Python Nitter/DeepL/Misskey Glue
I don’t really like Python. As a language. Whitespace as a way to delimit blocks of code is not my cup of tea. But I still use it, and one of the ways I’ve used it recently is to hook a few services together.
Nitter
Nitter is a self-hosted interface to twitter that doesn’t require javascript to use. Interestingly, it’s written in Nim, which is a language I know nothing about and would like to try one day. But the main point is that it provides a plain HTML interface to twitter, which is always going to be far less work to scrape than Twitter itself.
DeepL
DeepL is a free, with paid options, translation service. It has a simple API, and a python module that takes all of the work you’d otherwise have to do and wraps it up in straight-forward functions.
Misskey
Misskey is one of a few ActivityPub implementations, of which the servers implementing it make up the “Fediverse”. I have no real interest in federated social media, but it [ActivityPub] stands as a natural interface into which I can push content pulled from twitter by means of scraping nitter.
There are a few different implementations that have larger adoption than Misskey. From my understanding, Misskey is largely the work of an individual programmer in Japan, and it makes a number of incompatible changes that limit the number of native applications that can be used with it. For the moment, ‘MilkTea’ and ‘SubwayTooter’ are the only two clients that support it.
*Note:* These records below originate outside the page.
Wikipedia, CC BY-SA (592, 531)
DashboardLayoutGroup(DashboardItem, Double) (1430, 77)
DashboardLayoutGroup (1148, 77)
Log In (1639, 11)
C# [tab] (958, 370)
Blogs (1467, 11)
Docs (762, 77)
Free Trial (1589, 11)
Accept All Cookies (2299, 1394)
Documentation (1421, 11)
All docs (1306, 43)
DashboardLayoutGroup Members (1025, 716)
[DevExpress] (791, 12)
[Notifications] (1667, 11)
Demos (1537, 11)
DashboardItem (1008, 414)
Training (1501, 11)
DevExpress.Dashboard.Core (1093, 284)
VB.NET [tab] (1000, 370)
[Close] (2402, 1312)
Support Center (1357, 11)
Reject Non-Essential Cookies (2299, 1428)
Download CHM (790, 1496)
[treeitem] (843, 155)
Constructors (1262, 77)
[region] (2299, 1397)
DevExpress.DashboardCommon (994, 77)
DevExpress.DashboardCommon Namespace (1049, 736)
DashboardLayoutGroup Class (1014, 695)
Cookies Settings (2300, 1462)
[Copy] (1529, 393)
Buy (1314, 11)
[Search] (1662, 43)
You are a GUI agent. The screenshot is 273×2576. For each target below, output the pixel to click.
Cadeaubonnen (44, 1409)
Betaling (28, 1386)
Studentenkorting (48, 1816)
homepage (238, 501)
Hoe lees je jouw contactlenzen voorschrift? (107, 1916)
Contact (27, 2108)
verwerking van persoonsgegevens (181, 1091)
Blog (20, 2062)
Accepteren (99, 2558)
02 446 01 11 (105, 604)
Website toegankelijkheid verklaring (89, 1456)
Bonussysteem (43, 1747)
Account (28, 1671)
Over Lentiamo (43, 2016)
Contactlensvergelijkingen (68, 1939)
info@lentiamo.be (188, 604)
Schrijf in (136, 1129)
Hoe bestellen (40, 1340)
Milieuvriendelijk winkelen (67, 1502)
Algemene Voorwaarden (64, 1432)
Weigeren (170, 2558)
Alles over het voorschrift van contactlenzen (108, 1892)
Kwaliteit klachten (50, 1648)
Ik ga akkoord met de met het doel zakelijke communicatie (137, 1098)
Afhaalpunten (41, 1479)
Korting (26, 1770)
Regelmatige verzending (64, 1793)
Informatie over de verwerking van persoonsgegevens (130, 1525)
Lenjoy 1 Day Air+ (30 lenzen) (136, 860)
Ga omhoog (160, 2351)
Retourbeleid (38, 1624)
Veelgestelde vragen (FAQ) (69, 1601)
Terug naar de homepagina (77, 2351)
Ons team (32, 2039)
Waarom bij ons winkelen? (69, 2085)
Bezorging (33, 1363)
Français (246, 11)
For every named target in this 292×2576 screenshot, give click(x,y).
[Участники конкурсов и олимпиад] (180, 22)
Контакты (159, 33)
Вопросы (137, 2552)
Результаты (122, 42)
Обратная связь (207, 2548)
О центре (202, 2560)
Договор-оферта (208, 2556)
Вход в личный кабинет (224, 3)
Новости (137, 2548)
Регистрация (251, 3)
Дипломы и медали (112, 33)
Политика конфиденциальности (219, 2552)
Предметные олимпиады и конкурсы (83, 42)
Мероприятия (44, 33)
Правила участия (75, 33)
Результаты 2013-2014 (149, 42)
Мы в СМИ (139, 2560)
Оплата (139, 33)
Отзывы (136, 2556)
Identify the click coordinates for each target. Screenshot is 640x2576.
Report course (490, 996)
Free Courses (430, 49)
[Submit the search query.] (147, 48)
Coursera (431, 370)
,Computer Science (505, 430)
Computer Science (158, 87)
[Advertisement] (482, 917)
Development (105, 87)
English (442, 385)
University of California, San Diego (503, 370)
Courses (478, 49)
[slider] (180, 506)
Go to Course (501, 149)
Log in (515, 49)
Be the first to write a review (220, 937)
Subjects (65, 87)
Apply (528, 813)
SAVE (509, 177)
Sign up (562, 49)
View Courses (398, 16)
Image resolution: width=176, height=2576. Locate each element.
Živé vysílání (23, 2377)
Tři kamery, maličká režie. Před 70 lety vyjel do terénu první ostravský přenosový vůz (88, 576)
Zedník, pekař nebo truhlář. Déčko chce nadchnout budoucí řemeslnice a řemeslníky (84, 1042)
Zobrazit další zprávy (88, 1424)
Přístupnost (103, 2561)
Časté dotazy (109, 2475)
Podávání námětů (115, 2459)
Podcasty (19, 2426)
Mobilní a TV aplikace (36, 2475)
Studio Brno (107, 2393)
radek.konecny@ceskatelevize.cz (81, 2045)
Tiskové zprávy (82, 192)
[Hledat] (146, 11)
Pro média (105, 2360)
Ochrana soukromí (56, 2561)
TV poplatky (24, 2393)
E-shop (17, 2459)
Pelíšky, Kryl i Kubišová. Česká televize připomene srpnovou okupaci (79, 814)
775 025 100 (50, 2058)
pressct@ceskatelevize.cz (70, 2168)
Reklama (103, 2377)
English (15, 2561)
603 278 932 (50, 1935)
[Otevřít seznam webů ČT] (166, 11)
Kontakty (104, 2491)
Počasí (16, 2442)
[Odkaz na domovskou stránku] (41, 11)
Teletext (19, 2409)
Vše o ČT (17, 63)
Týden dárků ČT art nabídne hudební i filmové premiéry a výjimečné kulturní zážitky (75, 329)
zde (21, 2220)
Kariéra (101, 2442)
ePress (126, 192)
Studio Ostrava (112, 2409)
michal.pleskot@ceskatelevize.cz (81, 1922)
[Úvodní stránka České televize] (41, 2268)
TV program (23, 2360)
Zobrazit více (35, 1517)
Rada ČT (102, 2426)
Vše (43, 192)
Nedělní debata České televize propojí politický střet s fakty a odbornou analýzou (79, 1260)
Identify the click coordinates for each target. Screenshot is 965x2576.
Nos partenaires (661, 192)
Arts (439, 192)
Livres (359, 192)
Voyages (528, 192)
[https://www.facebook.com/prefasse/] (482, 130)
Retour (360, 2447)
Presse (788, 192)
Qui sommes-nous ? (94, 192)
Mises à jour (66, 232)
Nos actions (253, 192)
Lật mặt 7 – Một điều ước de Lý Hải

I could run Mastodon, and I have ran Pleroma. But the interface for Misskey is miles ahead of both in my own opinion, and my needs are quite minimal, making that the deciding factor between competing implementations.
nitter-misskey.py
This isn’t the full script, but I’ll at least include the core logic:
Configuration is provided in a TOML file as an argument to the script. The file, at a minimum, contains enough information to authenticate to the correct misskey instance, to know which twitter handle to scrape through which nitter instance, what DeepL API key to use, and where the Sqlite3 database for that handle exists.
# Misskey app config
app_config = config["app"]
miss_api = app_config["url"]
miss_token = app_config["token"]
# Nitter config
# DeepL config
# Sqlite config
# And so on
We start by fetching the Nitter page for the specified handle, doing some checking for return code to make sure we’re fine to go ahead. If we get back a 429, which would be odd for a locally-hosted instance, we back-off.
try:
print(f"[ GET ] Performing GET on {source_url}/{source_timeline}")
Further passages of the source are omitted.